THE EXERCISE: Can you quote the lesson introduction on routing and orchestration word for word, beginning at the words "Today's focus is" and stopping after "in ETL systems."?

DOCUMENT SECTION:
--------------------------------------------------

Routing and Orchestration

Introduction

Welcome back to Building an Async CLI Tool for ETL Pipelines in Python! You've reached lesson 3, marking solid progress in this course. In the previous two lessons, we built a self-validating domain model with frozen dataclasses and descriptors, then constructed streaming parsers that normalize raw CSV and JSON Lines data into validated Transaction objects. Our pipeline can now ingest files, report errors gracefully, and produce clean, strongly typed transactions.

Today's focus is Routing & Orchestration: the decision layer that determines how validated transactions flow through different processing paths. We'll use structural pattern matching, a powerful feature introduced in Python 3.10, to build a declarative router that dispatches transactions based on operation type, amount thresholds, and validation rules. The key insight is that match/case statements let us express routing logic as a series of patterns rather than nested if/elif chains, making the code more readable and maintainable.

By the end of this lesson, we'll have implemented a complete routing system that handles additions and refunds differently, flags high-value transactions for special attention, and returns consistent result structures for both success and error cases. Let's begin by understanding why routing is essential in ETL systems.

--------------------------------------------------

SUPPLIED RECORDS:
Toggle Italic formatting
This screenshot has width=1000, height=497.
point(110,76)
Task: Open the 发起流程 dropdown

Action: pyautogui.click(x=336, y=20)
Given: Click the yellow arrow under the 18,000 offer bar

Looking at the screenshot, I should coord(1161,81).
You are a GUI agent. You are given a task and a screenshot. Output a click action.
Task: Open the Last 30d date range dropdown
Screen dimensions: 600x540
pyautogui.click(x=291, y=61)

--------------------------------------------------

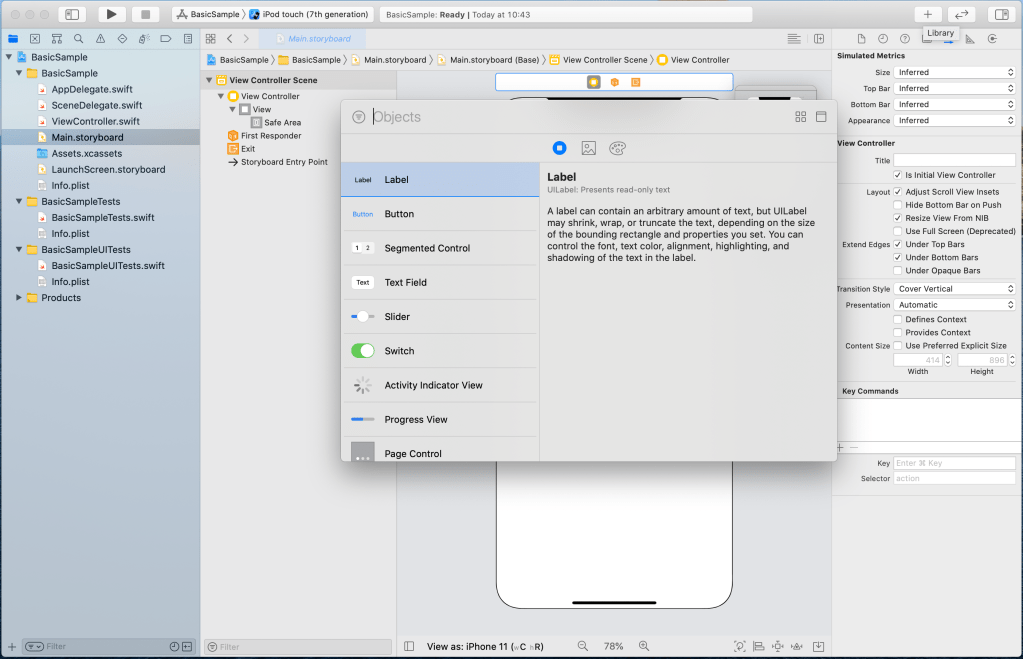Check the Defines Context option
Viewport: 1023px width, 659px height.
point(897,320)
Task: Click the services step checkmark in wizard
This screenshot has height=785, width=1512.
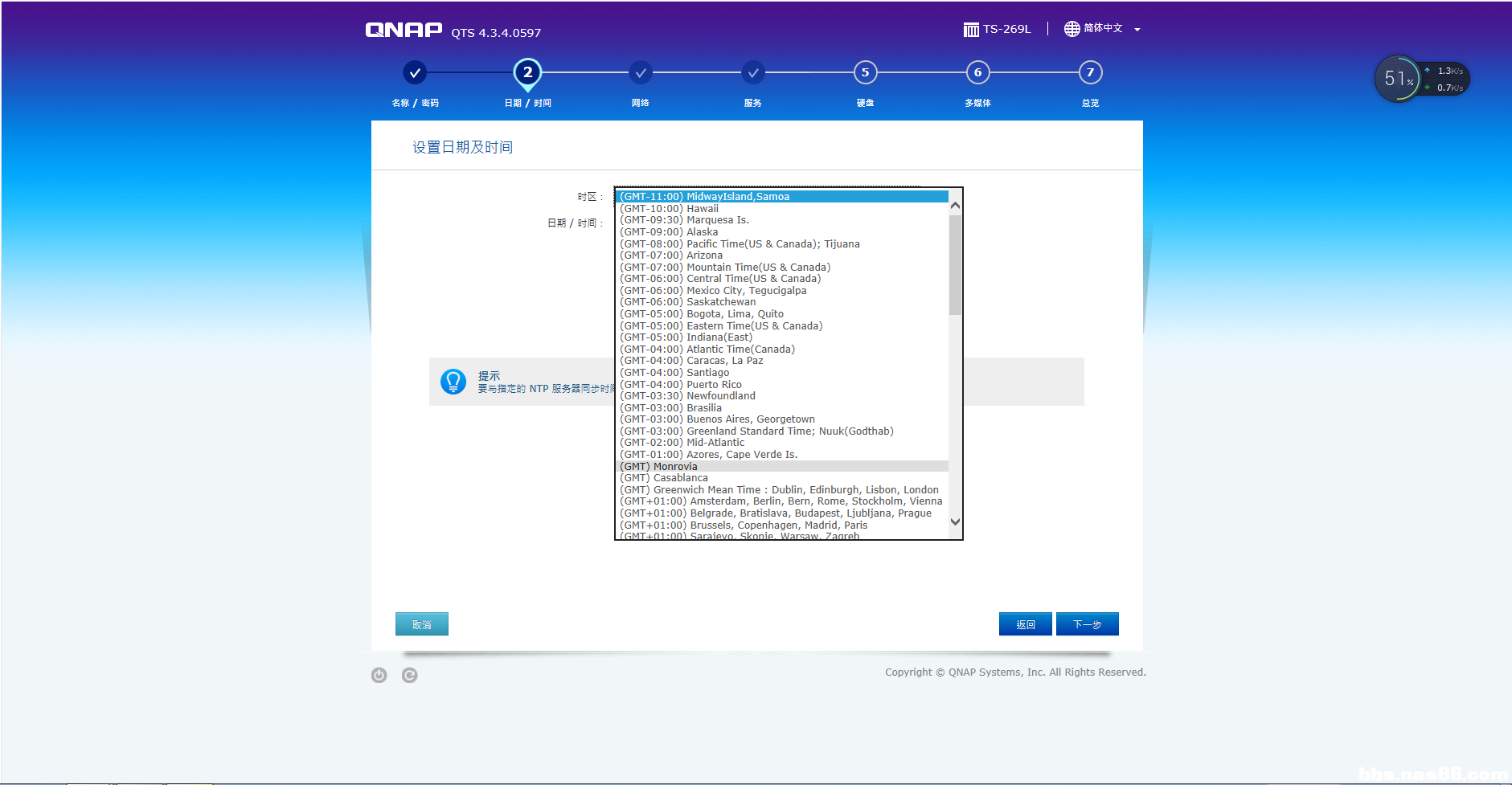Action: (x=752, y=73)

--------------------------------------------------

THE SOLUTION:
Today's focus is Routing & Orchestration: the decision layer that determines how validated transactions flow through different processing paths. We'll use structural pattern matching, a powerful feature introduced in Python 3.10, to build a declarative router that dispatches transactions based on operation type, amount thresholds, and validation rules. The key insight is that match/case statements let us express routing logic as a series of patterns rather than nested if/elif chains, making the code more readable and maintainable.

By the end of this lesson, we'll have implemented a complete routing system that handles additions and refunds differently, flags high-value transactions for special attention, and returns consistent result structures for both success and error cases. Let's begin by understanding why routing is essential in ETL systems.